Les impuretés naturellement contenues dans l’eau qui circule sur Terre sont un point d’appui sur lesquels le réseau cristallin de la glace va se former ; c’est le phénomène de nucléation. Ps. Syringae utilise cette propriété pour accélérer la formation de glace : elle produit des protéines qui se lient aux cristallites de glace naissants et qui favorisent le recrutement de nouvelles molécules d’eau dans le réseau cristallin. Ces protéines peuvent aussi s’agréger pour renforcer ce pouvoir de nucléation. Cette famille de protéines désignées sous le terme d’INP peut être si efficace qu’elle peut former de la glace à des températures de -2°C là où elle se formerait à -35°C. Une entreprise américaine (Snomax International) commercialise d’ailleurs un additif contenant Ps. Syringae pour booster des canons à neige.
Les protéines antigel, de leur côté, fonctionnent aussi en se liant à la glace. Mais, elles donnent à la glace une surface incurvée qui inhibe le recrutement de molécules d’eau supplémentaires et qui nécessite des températures encore plus froides pour que la glace se forme. Contrairement aux INP qui sont grandes, volumineuses et qui s’agrègent, les protéines antigel sont petites, solubles et solitaires.

À faire —
**a.** Indiquez si chacune de ces affirmations concorde avec l'extrait sur la nucléation de la glace, en répondant par oui ou non et en citant les mots de l'extrait qui tranchent : (i) les INP peuvent faire apparaître de la glace à -2 °C alors qu'elle se formerait sinon à -35 °C ; (ii) les protéines antigel sont grandes et s'agrègent ; (iii) Snomax International est une entreprise canadienne.
**b.** Poursuivez l'extrait sur la nucléation de la glace après sa dernière phrase.
Les entrées qui suivent n'ont aucun rapport avec l'extrait.

Entrées présentées —
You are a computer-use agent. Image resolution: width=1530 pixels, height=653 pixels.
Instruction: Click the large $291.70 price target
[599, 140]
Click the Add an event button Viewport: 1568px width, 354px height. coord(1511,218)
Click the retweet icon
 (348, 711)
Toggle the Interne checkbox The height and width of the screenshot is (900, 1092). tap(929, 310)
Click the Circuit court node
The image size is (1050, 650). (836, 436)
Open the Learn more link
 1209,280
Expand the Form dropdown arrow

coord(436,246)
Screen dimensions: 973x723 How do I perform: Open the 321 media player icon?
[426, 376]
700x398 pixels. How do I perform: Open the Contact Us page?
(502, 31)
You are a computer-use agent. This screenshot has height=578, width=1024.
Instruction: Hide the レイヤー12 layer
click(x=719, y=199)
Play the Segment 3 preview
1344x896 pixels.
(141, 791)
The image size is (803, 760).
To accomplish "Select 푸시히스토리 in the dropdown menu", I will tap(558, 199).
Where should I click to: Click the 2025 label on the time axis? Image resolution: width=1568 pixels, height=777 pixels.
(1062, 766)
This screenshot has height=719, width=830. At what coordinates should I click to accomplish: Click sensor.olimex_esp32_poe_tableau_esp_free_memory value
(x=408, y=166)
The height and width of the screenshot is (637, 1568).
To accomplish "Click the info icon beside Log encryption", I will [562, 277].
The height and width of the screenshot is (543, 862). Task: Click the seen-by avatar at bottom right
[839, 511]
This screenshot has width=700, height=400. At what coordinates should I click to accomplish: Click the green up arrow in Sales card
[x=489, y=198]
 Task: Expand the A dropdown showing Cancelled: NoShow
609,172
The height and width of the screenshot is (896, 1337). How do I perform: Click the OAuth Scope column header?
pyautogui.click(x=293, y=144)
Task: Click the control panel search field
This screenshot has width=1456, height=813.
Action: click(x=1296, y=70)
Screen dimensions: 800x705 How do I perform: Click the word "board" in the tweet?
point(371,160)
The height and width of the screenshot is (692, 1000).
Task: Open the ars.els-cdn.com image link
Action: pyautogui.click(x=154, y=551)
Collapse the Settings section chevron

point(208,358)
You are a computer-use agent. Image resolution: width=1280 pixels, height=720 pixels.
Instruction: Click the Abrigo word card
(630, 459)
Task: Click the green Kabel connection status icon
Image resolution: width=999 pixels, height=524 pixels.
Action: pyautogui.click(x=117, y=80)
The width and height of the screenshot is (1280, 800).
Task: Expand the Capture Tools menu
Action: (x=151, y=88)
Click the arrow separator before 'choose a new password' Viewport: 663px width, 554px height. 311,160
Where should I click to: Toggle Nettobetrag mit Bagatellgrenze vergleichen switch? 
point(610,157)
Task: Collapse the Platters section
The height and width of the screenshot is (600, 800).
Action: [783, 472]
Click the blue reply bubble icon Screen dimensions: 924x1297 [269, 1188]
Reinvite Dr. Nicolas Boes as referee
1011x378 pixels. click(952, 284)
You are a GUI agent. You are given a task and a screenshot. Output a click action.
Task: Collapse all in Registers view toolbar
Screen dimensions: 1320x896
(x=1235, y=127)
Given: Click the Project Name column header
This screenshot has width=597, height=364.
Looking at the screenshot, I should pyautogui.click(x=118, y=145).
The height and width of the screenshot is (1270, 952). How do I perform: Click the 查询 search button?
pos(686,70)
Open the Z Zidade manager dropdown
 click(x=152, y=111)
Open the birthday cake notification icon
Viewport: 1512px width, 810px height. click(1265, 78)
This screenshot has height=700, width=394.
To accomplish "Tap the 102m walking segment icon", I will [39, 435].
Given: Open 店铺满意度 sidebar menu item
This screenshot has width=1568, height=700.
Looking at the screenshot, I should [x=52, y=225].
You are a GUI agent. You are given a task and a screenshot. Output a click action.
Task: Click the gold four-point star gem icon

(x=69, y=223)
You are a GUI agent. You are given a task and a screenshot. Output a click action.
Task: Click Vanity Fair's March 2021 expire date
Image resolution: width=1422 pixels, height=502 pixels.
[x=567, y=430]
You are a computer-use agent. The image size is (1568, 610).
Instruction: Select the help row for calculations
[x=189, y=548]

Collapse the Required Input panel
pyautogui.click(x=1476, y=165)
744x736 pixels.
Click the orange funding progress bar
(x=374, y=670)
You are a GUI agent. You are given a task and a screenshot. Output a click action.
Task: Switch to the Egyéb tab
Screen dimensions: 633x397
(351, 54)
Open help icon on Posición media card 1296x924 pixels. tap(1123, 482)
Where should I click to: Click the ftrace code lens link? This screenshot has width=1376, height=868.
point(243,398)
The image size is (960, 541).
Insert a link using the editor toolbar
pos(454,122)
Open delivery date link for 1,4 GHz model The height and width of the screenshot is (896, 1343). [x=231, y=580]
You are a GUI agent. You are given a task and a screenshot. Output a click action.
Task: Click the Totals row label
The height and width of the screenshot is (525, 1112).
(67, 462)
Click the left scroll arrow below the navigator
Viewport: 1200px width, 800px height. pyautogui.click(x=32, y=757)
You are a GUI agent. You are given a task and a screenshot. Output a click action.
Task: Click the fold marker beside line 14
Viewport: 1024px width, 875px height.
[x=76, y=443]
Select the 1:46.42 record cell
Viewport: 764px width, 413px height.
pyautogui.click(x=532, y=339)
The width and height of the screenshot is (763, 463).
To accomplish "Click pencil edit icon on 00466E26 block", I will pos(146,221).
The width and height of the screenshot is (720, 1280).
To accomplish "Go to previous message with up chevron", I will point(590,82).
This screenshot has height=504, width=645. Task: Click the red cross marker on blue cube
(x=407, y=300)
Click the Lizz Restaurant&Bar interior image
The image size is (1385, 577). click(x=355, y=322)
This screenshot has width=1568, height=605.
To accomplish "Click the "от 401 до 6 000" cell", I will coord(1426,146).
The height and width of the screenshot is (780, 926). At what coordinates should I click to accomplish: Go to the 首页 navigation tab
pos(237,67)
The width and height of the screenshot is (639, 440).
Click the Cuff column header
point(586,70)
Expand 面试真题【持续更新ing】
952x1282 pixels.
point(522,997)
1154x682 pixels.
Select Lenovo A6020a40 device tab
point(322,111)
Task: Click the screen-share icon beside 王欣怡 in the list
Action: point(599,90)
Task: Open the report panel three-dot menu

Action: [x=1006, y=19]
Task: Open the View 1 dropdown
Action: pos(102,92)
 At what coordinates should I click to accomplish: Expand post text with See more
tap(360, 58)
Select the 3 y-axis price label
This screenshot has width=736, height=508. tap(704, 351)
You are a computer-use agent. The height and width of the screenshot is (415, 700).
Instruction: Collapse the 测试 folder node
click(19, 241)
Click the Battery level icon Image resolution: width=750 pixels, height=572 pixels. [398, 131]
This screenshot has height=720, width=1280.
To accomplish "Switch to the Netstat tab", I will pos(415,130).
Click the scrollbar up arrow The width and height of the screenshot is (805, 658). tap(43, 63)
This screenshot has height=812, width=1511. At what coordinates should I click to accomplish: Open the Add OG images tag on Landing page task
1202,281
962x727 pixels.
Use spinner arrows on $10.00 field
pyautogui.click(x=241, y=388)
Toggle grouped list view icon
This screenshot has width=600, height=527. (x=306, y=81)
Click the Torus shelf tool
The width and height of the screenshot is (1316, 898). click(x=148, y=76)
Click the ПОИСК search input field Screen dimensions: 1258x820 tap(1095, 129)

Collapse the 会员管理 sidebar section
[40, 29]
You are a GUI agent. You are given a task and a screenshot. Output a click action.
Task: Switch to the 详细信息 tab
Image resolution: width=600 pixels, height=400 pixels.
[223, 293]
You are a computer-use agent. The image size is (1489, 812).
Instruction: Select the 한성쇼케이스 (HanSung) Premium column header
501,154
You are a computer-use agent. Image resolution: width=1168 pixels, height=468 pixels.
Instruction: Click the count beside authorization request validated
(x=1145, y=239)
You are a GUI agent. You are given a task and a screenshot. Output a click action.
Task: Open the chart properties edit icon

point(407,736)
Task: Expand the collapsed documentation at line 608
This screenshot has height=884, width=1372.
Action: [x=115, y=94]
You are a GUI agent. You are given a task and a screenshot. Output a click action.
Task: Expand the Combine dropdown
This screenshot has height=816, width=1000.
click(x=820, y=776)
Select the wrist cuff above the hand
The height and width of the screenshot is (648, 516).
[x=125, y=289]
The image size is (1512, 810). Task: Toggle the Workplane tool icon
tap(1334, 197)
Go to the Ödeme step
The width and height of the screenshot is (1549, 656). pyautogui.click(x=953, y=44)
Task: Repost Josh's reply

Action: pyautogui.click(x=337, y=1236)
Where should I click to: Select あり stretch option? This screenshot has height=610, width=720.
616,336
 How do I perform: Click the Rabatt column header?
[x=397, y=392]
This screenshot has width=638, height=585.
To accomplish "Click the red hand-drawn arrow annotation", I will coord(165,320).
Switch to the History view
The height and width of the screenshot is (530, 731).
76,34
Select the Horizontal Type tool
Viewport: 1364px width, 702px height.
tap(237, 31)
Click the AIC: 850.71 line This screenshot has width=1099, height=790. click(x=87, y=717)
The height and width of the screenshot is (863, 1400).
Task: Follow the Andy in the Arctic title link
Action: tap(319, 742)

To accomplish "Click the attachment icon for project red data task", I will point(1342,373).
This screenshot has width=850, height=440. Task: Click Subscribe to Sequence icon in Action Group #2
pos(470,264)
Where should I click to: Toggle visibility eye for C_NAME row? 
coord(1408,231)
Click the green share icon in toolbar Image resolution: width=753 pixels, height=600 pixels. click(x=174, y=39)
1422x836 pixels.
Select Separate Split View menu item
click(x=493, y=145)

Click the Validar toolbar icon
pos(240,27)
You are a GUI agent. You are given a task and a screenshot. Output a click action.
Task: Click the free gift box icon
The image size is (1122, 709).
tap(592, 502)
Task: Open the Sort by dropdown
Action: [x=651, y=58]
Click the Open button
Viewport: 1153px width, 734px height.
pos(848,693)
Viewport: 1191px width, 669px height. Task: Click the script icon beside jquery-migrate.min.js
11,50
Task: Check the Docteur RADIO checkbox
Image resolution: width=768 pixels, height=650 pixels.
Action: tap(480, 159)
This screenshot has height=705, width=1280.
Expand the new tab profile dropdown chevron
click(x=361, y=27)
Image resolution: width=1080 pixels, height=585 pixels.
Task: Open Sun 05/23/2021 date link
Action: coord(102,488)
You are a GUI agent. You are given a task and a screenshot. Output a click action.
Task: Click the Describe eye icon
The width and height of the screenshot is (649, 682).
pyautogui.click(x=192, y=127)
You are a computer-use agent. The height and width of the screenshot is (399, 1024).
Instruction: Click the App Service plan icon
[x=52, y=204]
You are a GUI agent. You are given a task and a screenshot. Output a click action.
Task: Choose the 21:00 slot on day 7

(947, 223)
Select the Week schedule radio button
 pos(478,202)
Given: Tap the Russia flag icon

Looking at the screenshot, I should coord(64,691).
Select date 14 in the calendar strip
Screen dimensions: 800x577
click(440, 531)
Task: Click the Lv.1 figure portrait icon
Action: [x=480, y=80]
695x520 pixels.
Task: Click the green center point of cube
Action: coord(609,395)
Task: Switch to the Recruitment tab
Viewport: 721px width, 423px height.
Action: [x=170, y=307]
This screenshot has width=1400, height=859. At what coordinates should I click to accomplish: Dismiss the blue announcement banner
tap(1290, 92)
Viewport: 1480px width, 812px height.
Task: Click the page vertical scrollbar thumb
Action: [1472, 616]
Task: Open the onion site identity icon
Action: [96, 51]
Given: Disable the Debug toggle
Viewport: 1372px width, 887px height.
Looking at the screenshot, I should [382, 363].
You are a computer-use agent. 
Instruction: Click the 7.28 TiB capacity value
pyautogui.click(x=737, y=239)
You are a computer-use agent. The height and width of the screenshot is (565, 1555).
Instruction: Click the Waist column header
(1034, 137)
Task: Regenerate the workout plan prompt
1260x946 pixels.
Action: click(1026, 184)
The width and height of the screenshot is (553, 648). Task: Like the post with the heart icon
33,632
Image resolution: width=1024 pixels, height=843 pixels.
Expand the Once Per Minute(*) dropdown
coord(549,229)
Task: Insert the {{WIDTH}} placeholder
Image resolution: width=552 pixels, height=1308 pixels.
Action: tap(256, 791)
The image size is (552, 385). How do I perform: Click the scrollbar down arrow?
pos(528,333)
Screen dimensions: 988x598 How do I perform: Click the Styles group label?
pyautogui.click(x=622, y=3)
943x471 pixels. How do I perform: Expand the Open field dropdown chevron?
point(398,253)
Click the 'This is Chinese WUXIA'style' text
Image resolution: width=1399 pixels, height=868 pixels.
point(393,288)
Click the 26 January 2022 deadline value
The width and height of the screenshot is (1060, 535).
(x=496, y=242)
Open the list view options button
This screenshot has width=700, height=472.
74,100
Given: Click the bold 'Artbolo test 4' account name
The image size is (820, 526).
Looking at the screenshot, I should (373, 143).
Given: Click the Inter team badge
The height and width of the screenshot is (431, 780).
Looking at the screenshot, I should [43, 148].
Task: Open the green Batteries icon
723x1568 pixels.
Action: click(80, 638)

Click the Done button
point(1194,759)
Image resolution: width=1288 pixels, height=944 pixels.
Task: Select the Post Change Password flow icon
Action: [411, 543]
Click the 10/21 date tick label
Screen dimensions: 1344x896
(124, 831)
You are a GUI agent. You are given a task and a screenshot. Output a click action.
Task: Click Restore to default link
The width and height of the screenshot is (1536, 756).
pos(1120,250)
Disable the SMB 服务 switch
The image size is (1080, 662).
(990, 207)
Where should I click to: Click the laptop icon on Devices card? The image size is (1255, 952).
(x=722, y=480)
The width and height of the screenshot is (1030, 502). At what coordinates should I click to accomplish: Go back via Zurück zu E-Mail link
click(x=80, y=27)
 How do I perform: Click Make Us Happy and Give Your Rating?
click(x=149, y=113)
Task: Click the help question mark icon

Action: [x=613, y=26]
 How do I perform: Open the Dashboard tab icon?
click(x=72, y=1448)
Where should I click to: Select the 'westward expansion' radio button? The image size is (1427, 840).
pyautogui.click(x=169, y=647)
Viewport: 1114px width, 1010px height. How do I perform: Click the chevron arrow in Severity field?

Réponses —
**a.**
(i) Oui : « elle peut former de la glace à des températures de -2°C là où elle se formerait à -35°C ».
(ii) Non : « les protéines antigel sont petites, solubles et solitaires ».
(iii) Non : « Une entreprise américaine (Snomax International) ».

**b.**
Une taille critique
Les chercheurs ont déterminé que les protéines antigel et les INP se lient à la glace avec une force sensiblement égale. Grâce à un ensemble de simulations des interactions moléculaires entre les molécules d’eau et les protéines antigel (TmAFP de 2,5 nm de longueur) agissant sur la nucléation, ils ont pu déterminer que les protéines antigel ne protégeaient plus de la nucléation à une température de l’ordre de -33°C ± 1 ° C (ce qui correspond aux données expérimentales). Ils ont ensuite allongé ces protéines avec des boucles de liaison à la glace, ce qui a augmenté la température de nucléation. Après une certaine longueur, on atteint un plateau, mais on n’atteint jamais les performances de Ps. Syringae. Ces simulations ont servi de base pour le calcul d’autres simulations, cette fois avec les INP de Ps. Syringae. Les chercheurs ont ainsi prédit, en fonction de la longueur et du nombre de protéines dans les agrégats, qu’il faut atteindre au moins 34 INP pour que la température de nucléation remonte à -2°C. En outre, les chercheurs ont observé qu’il faut aussi que la distance entre les protéines dans les agrégats soit optimale pour atteindre une congélation maximale. Ce qui implique que les bactéries exercent d’une manière ou d’une autre un contrôle subtil entre la distance entre les INP dans leur membrane pour ajuster la température de nucléation.
Ces résultats ouvrent la voie à la conception de nouvelles protéines ou matériaux synthétiques qui initient la nucléation de la glace à une température donnée.